Christine Martin (crédits : Morgane Macé / Profession Spectacle)

La DRAC Bourgogne-Franche-Comté soutient plus favorablement les collectifs d’artistes qui portent un projet national, voire international, dans des lieux dits en milieu rural.

« Un exemple que je trouve particulièrement emblématique est le lieu de fabrique du château de Monthelon dans l’Yonne, note Bernard Falga. Sa très jolie histoire remonte à une vingtaine d’années, quand des artistes suisses allemands de Zurich, venant du monde du cirque, se sont installés dans ce petit coin de l’Avallonnais ». Après avoir restauré le château, ils ont créé des studios de répétition pour danseurs et musiciens, permettant aujourd’hui la pratique de nouvelles formes de cirques. « On est plus dans le cirque Pinder, je parle du nouveau cirque comme le pratique la célèbre compagnie Plumes. C’est une forme artistique que l’on a vu émerger à la fin des années 70, avec des contorsionnistes et des acrobates qui sont pris dans un récit poétique et racontent une histoire. »
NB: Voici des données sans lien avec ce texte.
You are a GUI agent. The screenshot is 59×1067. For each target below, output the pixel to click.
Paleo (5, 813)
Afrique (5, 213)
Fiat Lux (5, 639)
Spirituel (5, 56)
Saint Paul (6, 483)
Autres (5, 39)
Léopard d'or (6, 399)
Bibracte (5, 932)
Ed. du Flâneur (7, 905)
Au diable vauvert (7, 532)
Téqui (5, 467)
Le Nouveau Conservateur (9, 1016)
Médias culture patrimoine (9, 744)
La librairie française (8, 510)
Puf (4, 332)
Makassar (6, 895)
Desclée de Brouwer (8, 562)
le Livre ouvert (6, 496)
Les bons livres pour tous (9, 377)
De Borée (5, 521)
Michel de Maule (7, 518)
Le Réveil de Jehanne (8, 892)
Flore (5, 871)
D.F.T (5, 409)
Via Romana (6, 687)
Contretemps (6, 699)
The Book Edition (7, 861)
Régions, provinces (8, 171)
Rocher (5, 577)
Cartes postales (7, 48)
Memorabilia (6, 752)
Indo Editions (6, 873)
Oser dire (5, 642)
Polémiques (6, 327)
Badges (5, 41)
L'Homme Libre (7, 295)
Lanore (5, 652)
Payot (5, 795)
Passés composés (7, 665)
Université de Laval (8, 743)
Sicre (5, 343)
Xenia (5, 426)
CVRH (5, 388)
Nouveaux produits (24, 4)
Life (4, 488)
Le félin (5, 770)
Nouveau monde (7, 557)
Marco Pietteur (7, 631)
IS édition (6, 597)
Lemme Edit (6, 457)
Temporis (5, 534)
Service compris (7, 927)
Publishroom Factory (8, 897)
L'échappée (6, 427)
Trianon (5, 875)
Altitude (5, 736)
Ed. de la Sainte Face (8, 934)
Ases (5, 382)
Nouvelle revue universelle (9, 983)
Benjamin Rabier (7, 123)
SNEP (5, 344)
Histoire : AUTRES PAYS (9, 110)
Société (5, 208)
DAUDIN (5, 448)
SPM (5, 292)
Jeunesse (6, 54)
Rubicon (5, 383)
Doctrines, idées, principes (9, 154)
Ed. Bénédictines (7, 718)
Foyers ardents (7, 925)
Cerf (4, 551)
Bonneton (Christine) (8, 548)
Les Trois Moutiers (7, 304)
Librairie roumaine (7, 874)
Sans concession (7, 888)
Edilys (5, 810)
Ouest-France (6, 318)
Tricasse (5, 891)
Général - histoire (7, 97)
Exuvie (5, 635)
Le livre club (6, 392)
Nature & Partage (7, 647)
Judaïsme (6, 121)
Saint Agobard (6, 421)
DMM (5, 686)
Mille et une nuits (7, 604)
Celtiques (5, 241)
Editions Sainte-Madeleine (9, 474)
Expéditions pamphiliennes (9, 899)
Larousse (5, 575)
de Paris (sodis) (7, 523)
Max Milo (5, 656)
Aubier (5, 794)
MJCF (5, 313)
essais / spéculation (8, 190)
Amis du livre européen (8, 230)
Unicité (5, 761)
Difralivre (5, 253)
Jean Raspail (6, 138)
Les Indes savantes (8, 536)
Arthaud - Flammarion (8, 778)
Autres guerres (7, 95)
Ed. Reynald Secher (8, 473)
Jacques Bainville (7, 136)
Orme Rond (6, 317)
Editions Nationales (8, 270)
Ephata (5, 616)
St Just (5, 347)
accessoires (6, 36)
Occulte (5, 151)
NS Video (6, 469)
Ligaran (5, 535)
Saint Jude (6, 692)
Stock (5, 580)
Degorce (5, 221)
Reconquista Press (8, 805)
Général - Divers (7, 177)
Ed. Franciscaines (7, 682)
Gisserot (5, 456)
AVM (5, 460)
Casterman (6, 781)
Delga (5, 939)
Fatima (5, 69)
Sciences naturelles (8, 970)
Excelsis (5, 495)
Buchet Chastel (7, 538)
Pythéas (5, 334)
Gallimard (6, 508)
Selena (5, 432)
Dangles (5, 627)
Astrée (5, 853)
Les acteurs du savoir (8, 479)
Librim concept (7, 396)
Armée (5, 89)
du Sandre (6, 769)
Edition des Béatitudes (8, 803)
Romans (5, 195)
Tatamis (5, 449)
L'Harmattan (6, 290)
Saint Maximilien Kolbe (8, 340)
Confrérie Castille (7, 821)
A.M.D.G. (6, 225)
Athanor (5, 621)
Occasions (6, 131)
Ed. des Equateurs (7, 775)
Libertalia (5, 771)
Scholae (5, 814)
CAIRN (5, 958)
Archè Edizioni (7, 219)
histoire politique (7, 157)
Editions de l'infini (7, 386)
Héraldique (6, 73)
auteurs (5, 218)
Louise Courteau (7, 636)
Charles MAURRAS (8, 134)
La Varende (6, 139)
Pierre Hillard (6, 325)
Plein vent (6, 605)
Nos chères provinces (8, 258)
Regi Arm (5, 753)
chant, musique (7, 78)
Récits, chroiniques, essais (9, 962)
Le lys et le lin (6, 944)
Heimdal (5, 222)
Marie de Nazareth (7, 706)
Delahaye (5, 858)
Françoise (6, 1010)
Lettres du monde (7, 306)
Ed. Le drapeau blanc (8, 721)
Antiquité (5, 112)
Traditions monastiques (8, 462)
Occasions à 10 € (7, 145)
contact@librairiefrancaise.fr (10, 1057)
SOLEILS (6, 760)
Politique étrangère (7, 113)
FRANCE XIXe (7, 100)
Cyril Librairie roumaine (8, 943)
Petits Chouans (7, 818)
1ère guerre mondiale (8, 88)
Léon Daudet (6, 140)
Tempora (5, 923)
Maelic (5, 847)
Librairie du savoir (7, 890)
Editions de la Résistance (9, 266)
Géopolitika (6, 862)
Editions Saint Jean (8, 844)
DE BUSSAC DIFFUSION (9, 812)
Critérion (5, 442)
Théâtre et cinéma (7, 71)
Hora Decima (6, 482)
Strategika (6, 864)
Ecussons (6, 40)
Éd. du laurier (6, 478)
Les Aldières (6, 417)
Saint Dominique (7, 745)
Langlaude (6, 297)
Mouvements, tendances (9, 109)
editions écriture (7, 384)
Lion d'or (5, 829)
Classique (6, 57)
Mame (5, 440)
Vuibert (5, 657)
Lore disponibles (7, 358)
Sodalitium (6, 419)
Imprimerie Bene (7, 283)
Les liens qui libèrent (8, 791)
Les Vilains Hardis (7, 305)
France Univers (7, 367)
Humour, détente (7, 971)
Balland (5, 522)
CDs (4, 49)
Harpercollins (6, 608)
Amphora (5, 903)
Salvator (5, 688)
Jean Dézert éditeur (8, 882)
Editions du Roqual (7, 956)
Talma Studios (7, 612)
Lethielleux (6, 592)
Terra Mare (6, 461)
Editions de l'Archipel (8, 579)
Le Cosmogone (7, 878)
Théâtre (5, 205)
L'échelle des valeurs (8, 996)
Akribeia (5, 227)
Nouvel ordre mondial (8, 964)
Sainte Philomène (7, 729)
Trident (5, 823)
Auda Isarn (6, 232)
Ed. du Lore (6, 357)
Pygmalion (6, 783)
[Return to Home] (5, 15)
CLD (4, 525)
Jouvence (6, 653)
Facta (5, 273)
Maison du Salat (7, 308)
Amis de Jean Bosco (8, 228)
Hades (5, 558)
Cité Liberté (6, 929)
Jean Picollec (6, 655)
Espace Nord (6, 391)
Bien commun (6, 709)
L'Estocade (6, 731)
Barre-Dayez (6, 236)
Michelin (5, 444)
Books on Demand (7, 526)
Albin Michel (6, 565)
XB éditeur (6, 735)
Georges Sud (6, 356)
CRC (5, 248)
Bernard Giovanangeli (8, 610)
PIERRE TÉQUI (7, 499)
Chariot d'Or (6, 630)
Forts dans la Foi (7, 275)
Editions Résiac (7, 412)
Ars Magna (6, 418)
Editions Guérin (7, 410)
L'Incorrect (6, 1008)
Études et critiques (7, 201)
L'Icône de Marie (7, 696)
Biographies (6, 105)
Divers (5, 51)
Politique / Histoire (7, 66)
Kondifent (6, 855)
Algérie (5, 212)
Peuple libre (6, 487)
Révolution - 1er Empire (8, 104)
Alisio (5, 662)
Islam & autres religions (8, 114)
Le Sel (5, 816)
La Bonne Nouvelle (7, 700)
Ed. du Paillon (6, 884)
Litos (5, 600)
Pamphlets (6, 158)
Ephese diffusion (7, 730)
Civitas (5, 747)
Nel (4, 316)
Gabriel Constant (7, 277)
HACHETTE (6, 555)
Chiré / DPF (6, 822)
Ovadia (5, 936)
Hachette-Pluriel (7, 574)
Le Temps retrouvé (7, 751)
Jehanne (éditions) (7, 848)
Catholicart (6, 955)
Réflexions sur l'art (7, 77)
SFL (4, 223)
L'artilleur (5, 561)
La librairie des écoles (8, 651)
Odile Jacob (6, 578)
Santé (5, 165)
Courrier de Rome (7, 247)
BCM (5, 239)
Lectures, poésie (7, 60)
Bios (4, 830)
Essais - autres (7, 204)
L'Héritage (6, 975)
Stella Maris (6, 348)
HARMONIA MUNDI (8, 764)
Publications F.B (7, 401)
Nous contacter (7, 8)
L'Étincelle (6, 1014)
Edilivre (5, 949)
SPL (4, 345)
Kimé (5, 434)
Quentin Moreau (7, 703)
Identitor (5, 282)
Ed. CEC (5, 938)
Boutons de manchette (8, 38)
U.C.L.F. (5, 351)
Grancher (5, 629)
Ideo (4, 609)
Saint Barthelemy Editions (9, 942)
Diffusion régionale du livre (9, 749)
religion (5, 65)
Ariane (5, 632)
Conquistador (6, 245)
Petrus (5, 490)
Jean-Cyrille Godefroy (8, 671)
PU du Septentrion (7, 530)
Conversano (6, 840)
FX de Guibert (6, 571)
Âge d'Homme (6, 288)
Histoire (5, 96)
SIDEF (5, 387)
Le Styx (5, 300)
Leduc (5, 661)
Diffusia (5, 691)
Bernard Falga évoque ce qui constitue, selon lui, le rôle du ministère : soutenir des projets qui ont une exigence et sont susceptibles d’avoir un rayonnement, garantissant l’attractivité du territoire. Une vision qui porte ainsi davantage sur l’image positive de ledit territoire que sur l’accroissement des droits culturels des personnes qui le constituent. Monthelon, qui donne lieu chaque année à un festival, est pour lui « un bel exemple de lieu où l’art d’aujourd’hui et de demain se fabrique ».

L’art contemporain à Dijon

François Rebsamen a quant à lui décidé de consacrer 23 % du budget de la ville aux arts et à la culture. L’art contemporain compte ainsi parmi les priorités des élus. Comme l’explique Christine Martin, différents lieux de création et d’exposition sont appelés à constituer un maillage : « Nous avons inauguré, au début de l’année 2017, la Halle 38, offrant la possibilité à une dizaine d’artistes d’avoir un atelier pour une durée d’un an renouvelable. Il y a de nouveaux lieux, comme la galerie Vortex, et chacun possède sa singularité. »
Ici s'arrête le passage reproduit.